═════ Material shown

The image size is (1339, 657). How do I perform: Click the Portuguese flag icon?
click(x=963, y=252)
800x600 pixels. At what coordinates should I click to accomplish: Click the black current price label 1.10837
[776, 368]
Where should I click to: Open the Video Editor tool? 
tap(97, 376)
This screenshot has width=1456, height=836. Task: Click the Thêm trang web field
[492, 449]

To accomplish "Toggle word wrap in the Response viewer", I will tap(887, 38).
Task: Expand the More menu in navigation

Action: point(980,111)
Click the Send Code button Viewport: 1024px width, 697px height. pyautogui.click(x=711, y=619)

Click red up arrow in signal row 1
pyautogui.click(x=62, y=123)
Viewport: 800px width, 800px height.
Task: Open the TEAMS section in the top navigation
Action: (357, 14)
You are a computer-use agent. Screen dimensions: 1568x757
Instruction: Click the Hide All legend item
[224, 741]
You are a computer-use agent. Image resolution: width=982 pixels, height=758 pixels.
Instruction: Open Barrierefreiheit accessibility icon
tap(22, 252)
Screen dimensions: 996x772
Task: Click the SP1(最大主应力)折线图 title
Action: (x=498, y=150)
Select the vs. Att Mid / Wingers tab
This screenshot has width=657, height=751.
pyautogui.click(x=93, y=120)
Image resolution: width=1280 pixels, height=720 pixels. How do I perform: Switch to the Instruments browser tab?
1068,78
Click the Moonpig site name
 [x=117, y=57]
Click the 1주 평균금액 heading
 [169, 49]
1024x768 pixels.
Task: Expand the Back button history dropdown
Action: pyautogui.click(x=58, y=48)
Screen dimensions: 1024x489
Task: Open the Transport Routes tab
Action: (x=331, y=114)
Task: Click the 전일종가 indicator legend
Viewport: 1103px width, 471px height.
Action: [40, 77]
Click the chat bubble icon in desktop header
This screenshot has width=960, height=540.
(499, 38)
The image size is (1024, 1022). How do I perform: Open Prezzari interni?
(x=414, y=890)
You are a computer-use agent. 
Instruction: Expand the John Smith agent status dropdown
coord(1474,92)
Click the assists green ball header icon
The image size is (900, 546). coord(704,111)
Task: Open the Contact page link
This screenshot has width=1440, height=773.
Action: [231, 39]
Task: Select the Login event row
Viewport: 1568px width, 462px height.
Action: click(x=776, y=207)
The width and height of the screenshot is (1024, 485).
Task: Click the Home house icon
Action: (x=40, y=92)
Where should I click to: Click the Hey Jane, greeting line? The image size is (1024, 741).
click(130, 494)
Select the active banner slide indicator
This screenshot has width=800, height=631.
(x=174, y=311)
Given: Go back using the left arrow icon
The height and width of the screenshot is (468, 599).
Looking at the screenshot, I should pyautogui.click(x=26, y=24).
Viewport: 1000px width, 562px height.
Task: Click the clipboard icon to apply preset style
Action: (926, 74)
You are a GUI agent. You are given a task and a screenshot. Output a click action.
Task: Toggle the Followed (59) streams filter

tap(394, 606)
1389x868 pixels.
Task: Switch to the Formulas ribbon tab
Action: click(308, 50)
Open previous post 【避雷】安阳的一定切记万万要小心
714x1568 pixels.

══════════

▸ **Requirement**
Reproduce the records exactly as they appear.

▸ **Response area**
The image size is (1339, 657). How do I perform: Click the Portuguese flag icon?
click(x=963, y=252)
800x600 pixels. At what coordinates should I click to accomplish: Click the black current price label 1.10837
[776, 368]
Where should I click to: Open the Video Editor tool? 
tap(97, 376)
This screenshot has width=1456, height=836. Task: Click the Thêm trang web field
[492, 449]

To accomplish "Toggle word wrap in the Response viewer", I will tap(887, 38).
Task: Expand the More menu in navigation

Action: point(980,111)
Click the Send Code button Viewport: 1024px width, 697px height. pyautogui.click(x=711, y=619)

Click red up arrow in signal row 1
pyautogui.click(x=62, y=123)
Viewport: 800px width, 800px height.
Task: Open the TEAMS section in the top navigation
Action: (357, 14)
You are a computer-use agent. Screen dimensions: 1568x757
Instruction: Click the Hide All legend item
[224, 741]
You are a computer-use agent. Image resolution: width=982 pixels, height=758 pixels.
Instruction: Open Barrierefreiheit accessibility icon
tap(22, 252)
Screen dimensions: 996x772
Task: Click the SP1(最大主应力)折线图 title
Action: (x=498, y=150)
Select the vs. Att Mid / Wingers tab
This screenshot has width=657, height=751.
pyautogui.click(x=93, y=120)
Image resolution: width=1280 pixels, height=720 pixels. How do I perform: Switch to the Instruments browser tab?
1068,78
Click the Moonpig site name
 [x=117, y=57]
Click the 1주 평균금액 heading
 [169, 49]
1024x768 pixels.
Task: Expand the Back button history dropdown
Action: pyautogui.click(x=58, y=48)
Screen dimensions: 1024x489
Task: Open the Transport Routes tab
Action: (x=331, y=114)
Task: Click the 전일종가 indicator legend
Viewport: 1103px width, 471px height.
Action: [40, 77]
Click the chat bubble icon in desktop header
This screenshot has width=960, height=540.
(499, 38)
The image size is (1024, 1022). How do I perform: Open Prezzari interni?
(x=414, y=890)
You are a computer-use agent. 
Instruction: Expand the John Smith agent status dropdown
coord(1474,92)
Click the assists green ball header icon
The image size is (900, 546). coord(704,111)
Task: Open the Contact page link
This screenshot has width=1440, height=773.
Action: [231, 39]
Task: Select the Login event row
Viewport: 1568px width, 462px height.
Action: click(x=776, y=207)
The width and height of the screenshot is (1024, 485).
Task: Click the Home house icon
Action: (x=40, y=92)
Where should I click to: Click the Hey Jane, greeting line? The image size is (1024, 741).
click(130, 494)
Select the active banner slide indicator
This screenshot has width=800, height=631.
(x=174, y=311)
Given: Go back using the left arrow icon
The height and width of the screenshot is (468, 599).
Looking at the screenshot, I should pyautogui.click(x=26, y=24).
Viewport: 1000px width, 562px height.
Task: Click the clipboard icon to apply preset style
Action: (926, 74)
You are a GUI agent. You are given a task and a screenshot. Output a click action.
Task: Toggle the Followed (59) streams filter

tap(394, 606)
1389x868 pixels.
Task: Switch to the Formulas ribbon tab
Action: click(308, 50)
Open previous post 【避雷】安阳的一定切记万万要小心
714x1568 pixels.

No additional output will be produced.